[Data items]
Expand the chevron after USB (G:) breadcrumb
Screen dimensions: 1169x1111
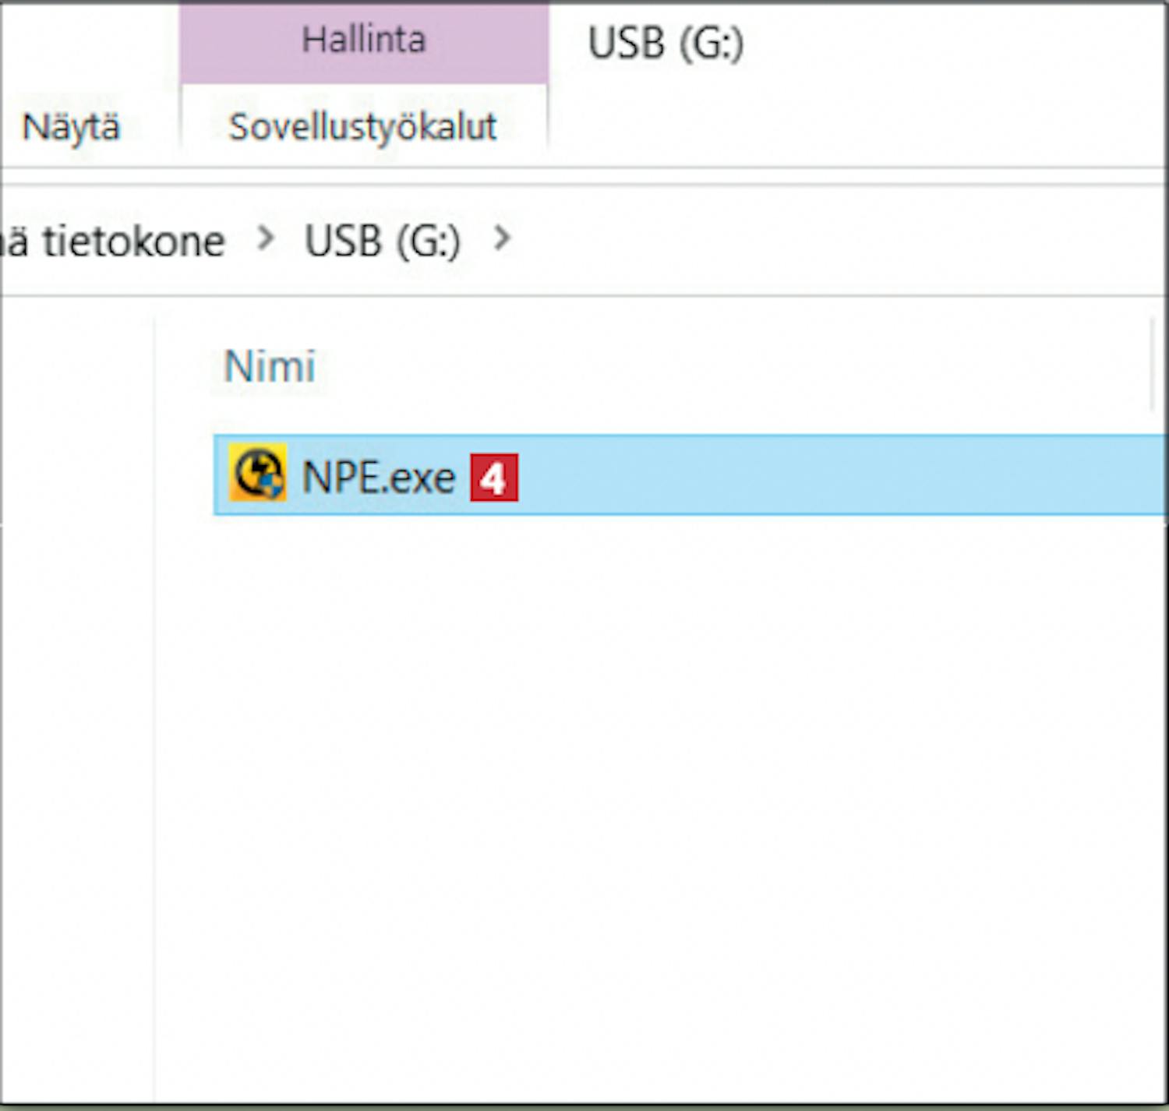tap(503, 238)
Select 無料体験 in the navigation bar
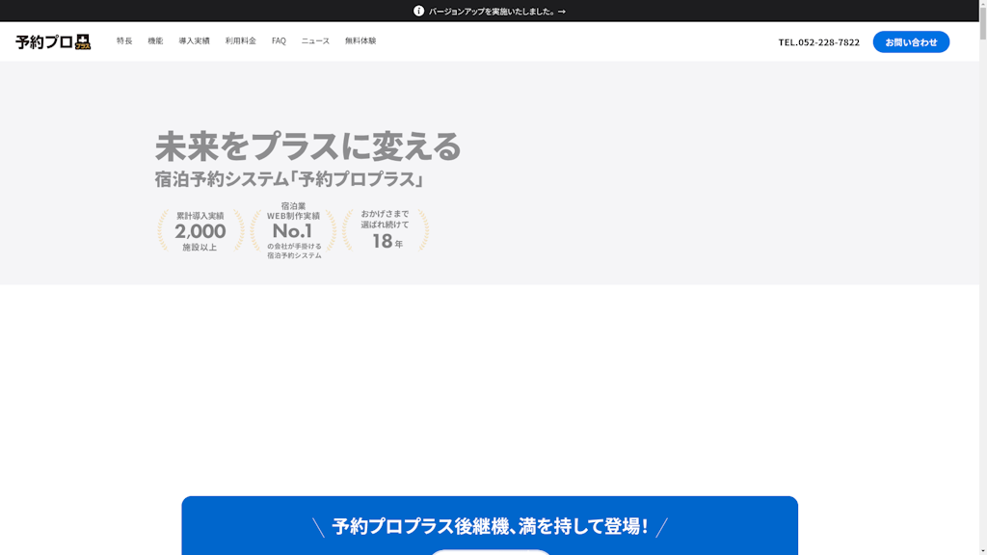The image size is (987, 555). tap(360, 41)
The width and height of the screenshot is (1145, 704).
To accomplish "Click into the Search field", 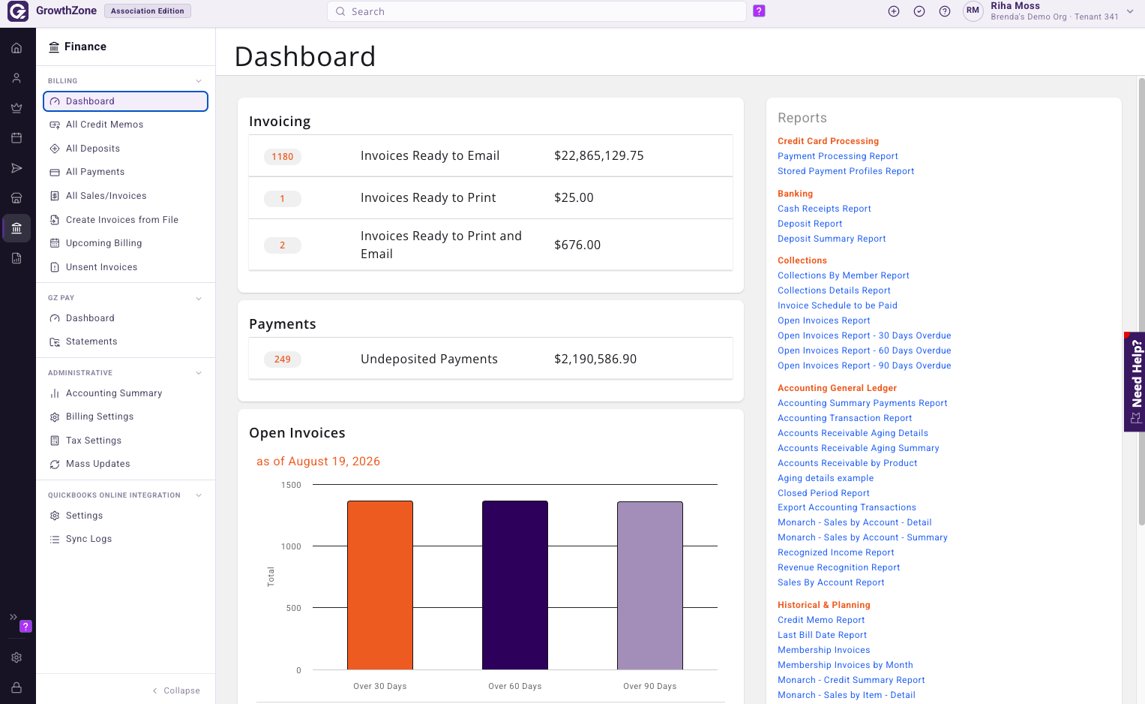I will (537, 11).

● Short problem: Tally the lines in the data above that contain the string "after". Reply with the number alone.

● Correct response: 1